====== Records for this task
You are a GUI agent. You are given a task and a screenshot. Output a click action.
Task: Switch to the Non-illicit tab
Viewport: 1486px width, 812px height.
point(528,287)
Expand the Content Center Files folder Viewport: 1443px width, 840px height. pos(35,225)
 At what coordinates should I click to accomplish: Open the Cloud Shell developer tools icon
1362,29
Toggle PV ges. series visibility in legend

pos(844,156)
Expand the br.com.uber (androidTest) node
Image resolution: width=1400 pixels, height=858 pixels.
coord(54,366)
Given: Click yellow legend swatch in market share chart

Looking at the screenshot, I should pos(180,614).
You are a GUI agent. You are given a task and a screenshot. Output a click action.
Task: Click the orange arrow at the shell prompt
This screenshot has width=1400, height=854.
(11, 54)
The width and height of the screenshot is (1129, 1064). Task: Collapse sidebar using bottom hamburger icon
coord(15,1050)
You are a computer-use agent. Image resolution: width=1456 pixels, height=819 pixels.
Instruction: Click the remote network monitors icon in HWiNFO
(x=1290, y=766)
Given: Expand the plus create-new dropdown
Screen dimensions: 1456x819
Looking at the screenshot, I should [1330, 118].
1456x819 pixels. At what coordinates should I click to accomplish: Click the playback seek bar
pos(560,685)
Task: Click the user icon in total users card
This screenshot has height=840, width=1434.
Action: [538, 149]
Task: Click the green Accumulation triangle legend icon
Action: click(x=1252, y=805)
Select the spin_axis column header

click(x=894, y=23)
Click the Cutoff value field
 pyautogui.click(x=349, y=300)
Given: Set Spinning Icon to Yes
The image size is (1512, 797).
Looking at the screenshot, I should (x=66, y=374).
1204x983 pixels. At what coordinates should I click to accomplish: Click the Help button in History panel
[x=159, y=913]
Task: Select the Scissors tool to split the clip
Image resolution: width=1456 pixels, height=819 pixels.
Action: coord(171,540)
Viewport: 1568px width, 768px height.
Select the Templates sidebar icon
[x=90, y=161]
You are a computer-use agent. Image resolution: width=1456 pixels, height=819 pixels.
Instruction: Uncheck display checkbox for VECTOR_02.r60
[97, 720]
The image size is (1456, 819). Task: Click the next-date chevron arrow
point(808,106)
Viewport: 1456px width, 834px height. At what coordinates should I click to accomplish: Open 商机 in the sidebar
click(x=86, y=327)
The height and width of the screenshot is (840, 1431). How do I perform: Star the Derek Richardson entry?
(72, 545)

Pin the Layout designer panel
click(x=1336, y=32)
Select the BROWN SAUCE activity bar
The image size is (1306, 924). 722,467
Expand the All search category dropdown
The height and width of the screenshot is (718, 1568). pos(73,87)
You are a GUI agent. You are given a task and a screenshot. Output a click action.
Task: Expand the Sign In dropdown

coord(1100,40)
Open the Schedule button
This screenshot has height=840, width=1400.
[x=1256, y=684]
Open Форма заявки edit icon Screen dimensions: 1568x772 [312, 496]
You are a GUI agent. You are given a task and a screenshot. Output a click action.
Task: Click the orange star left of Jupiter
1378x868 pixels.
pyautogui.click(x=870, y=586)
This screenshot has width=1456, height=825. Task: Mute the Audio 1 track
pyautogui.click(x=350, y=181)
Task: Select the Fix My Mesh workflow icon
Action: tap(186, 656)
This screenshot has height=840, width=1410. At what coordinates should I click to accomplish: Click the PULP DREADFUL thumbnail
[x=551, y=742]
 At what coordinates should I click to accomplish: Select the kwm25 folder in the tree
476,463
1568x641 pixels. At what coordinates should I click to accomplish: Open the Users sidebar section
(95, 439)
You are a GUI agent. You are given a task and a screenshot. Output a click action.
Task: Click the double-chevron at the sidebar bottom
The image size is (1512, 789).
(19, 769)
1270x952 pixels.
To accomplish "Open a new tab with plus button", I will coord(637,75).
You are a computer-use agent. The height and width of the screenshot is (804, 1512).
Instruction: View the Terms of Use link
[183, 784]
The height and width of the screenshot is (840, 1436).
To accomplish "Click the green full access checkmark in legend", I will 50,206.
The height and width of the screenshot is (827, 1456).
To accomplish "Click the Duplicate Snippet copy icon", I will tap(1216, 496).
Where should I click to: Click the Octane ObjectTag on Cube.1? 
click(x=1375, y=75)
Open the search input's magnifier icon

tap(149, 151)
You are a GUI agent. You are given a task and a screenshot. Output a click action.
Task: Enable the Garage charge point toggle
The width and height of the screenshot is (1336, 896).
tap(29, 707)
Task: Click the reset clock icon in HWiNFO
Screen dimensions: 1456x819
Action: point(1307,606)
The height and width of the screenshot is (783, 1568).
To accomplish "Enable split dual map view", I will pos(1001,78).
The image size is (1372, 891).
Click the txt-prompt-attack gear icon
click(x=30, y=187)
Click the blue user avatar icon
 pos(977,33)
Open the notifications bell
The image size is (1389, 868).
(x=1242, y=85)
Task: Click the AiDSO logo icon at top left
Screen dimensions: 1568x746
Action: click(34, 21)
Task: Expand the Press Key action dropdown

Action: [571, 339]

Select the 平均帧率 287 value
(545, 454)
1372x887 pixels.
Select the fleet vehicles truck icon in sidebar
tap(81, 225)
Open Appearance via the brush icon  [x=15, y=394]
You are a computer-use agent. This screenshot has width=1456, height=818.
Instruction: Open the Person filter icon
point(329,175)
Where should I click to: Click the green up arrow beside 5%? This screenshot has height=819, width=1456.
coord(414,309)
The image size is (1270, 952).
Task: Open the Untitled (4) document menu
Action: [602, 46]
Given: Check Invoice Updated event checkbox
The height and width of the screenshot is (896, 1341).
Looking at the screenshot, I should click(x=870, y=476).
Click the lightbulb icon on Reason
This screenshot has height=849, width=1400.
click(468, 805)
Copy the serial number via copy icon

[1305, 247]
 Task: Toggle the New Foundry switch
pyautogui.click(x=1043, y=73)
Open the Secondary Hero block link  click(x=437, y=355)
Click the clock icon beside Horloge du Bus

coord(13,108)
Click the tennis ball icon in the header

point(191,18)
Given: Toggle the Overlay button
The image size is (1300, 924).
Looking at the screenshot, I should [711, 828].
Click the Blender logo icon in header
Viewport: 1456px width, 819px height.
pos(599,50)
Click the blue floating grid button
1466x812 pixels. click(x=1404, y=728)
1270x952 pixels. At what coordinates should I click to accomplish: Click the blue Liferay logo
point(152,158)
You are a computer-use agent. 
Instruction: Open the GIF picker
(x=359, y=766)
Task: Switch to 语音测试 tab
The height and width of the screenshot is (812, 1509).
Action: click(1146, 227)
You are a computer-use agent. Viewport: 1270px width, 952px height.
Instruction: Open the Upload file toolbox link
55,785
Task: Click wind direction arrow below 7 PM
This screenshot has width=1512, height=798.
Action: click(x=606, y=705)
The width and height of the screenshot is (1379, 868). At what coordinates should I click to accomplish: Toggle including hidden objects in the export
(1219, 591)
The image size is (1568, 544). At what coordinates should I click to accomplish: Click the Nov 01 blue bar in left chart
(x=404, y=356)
============
▸ **About this task**: Print the data above exactly as it was provided.

▸ **Exercise output**:
You are a GUI agent. You are given a task and a screenshot. Output a click action.
Task: Switch to the Non-illicit tab
Viewport: 1486px width, 812px height.
point(528,287)
Expand the Content Center Files folder Viewport: 1443px width, 840px height. pos(35,225)
 At what coordinates should I click to accomplish: Open the Cloud Shell developer tools icon
1362,29
Toggle PV ges. series visibility in legend

pos(844,156)
Expand the br.com.uber (androidTest) node
Image resolution: width=1400 pixels, height=858 pixels.
coord(54,366)
Given: Click yellow legend swatch in market share chart

Looking at the screenshot, I should pos(180,614).
You are a GUI agent. You are given a task and a screenshot. Output a click action.
Task: Click the orange arrow at the shell prompt
This screenshot has width=1400, height=854.
(11, 54)
The width and height of the screenshot is (1129, 1064). Task: Collapse sidebar using bottom hamburger icon
coord(15,1050)
You are a computer-use agent. Image resolution: width=1456 pixels, height=819 pixels.
Instruction: Click the remote network monitors icon in HWiNFO
(x=1290, y=766)
Given: Expand the plus create-new dropdown
Screen dimensions: 1456x819
Looking at the screenshot, I should [1330, 118].
1456x819 pixels. At what coordinates should I click to accomplish: Click the playback seek bar
pos(560,685)
Task: Click the user icon in total users card
This screenshot has height=840, width=1434.
Action: [538, 149]
Task: Click the green Accumulation triangle legend icon
Action: click(x=1252, y=805)
Select the spin_axis column header

click(x=894, y=23)
Click the Cutoff value field
 pyautogui.click(x=349, y=300)
Given: Set Spinning Icon to Yes
The image size is (1512, 797).
Looking at the screenshot, I should (x=66, y=374).
1204x983 pixels. At what coordinates should I click to accomplish: Click the Help button in History panel
[x=159, y=913]
Task: Select the Scissors tool to split the clip
Image resolution: width=1456 pixels, height=819 pixels.
Action: coord(171,540)
Viewport: 1568px width, 768px height.
Select the Templates sidebar icon
[x=90, y=161]
You are a computer-use agent. Image resolution: width=1456 pixels, height=819 pixels.
Instruction: Uncheck display checkbox for VECTOR_02.r60
[97, 720]
The image size is (1456, 819). Task: Click the next-date chevron arrow
point(808,106)
Viewport: 1456px width, 834px height. At what coordinates should I click to accomplish: Open 商机 in the sidebar
click(x=86, y=327)
The height and width of the screenshot is (840, 1431). How do I perform: Star the Derek Richardson entry?
(72, 545)

Pin the Layout designer panel
click(x=1336, y=32)
Select the BROWN SAUCE activity bar
The image size is (1306, 924). 722,467
Expand the All search category dropdown
The height and width of the screenshot is (718, 1568). pos(73,87)
You are a GUI agent. You are given a task and a screenshot. Output a click action.
Task: Expand the Sign In dropdown

coord(1100,40)
Open the Schedule button
This screenshot has height=840, width=1400.
[x=1256, y=684]
Open Форма заявки edit icon Screen dimensions: 1568x772 [312, 496]
You are a GUI agent. You are given a task and a screenshot. Output a click action.
Task: Click the orange star left of Jupiter
1378x868 pixels.
pyautogui.click(x=870, y=586)
This screenshot has width=1456, height=825. Task: Mute the Audio 1 track
pyautogui.click(x=350, y=181)
Task: Select the Fix My Mesh workflow icon
Action: tap(186, 656)
This screenshot has height=840, width=1410. At what coordinates should I click to accomplish: Click the PULP DREADFUL thumbnail
[x=551, y=742]
 At what coordinates should I click to accomplish: Select the kwm25 folder in the tree
476,463
1568x641 pixels. At what coordinates should I click to accomplish: Open the Users sidebar section
(95, 439)
You are a GUI agent. You are given a task and a screenshot. Output a click action.
Task: Click the double-chevron at the sidebar bottom
The image size is (1512, 789).
(19, 769)
1270x952 pixels.
To accomplish "Open a new tab with plus button", I will coord(637,75).
You are a computer-use agent. The height and width of the screenshot is (804, 1512).
Instruction: View the Terms of Use link
[183, 784]
The height and width of the screenshot is (840, 1436).
To accomplish "Click the green full access checkmark in legend", I will 50,206.
The height and width of the screenshot is (827, 1456).
To accomplish "Click the Duplicate Snippet copy icon", I will tap(1216, 496).
Where should I click to: Click the Octane ObjectTag on Cube.1? 
click(x=1375, y=75)
Open the search input's magnifier icon

tap(149, 151)
You are a GUI agent. You are given a task and a screenshot. Output a click action.
Task: Enable the Garage charge point toggle
The width and height of the screenshot is (1336, 896).
tap(29, 707)
Task: Click the reset clock icon in HWiNFO
Screen dimensions: 1456x819
Action: point(1307,606)
The height and width of the screenshot is (783, 1568).
To accomplish "Enable split dual map view", I will pos(1001,78).
The image size is (1372, 891).
Click the txt-prompt-attack gear icon
click(x=30, y=187)
Click the blue user avatar icon
 pos(977,33)
Open the notifications bell
The image size is (1389, 868).
(x=1242, y=85)
Task: Click the AiDSO logo icon at top left
Screen dimensions: 1568x746
Action: click(34, 21)
Task: Expand the Press Key action dropdown

Action: [571, 339]

Select the 平均帧率 287 value
(545, 454)
1372x887 pixels.
Select the fleet vehicles truck icon in sidebar
tap(81, 225)
Open Appearance via the brush icon  [x=15, y=394]
You are a computer-use agent. This screenshot has width=1456, height=818.
Instruction: Open the Person filter icon
point(329,175)
Where should I click to: Click the green up arrow beside 5%? This screenshot has height=819, width=1456.
coord(414,309)
The image size is (1270, 952).
Task: Open the Untitled (4) document menu
Action: [602, 46]
Given: Check Invoice Updated event checkbox
The height and width of the screenshot is (896, 1341).
Looking at the screenshot, I should click(x=870, y=476).
Click the lightbulb icon on Reason
This screenshot has height=849, width=1400.
click(468, 805)
Copy the serial number via copy icon

[1305, 247]
 Task: Toggle the New Foundry switch
pyautogui.click(x=1043, y=73)
Open the Secondary Hero block link  click(x=437, y=355)
Click the clock icon beside Horloge du Bus

coord(13,108)
Click the tennis ball icon in the header

point(191,18)
Given: Toggle the Overlay button
The image size is (1300, 924).
Looking at the screenshot, I should [711, 828].
Click the Blender logo icon in header
Viewport: 1456px width, 819px height.
pos(599,50)
Click the blue floating grid button
1466x812 pixels. click(x=1404, y=728)
1270x952 pixels. At what coordinates should I click to accomplish: Click the blue Liferay logo
point(152,158)
You are a computer-use agent. 
Instruction: Open the GIF picker
(x=359, y=766)
Task: Switch to 语音测试 tab
The height and width of the screenshot is (812, 1509).
Action: click(1146, 227)
You are a computer-use agent. Viewport: 1270px width, 952px height.
Instruction: Open the Upload file toolbox link
55,785
Task: Click wind direction arrow below 7 PM
This screenshot has width=1512, height=798.
Action: click(x=606, y=705)
The width and height of the screenshot is (1379, 868). At what coordinates should I click to accomplish: Toggle including hidden objects in the export
(1219, 591)
The image size is (1568, 544). At what coordinates should I click to accomplish: Click the Nov 01 blue bar in left chart
(x=404, y=356)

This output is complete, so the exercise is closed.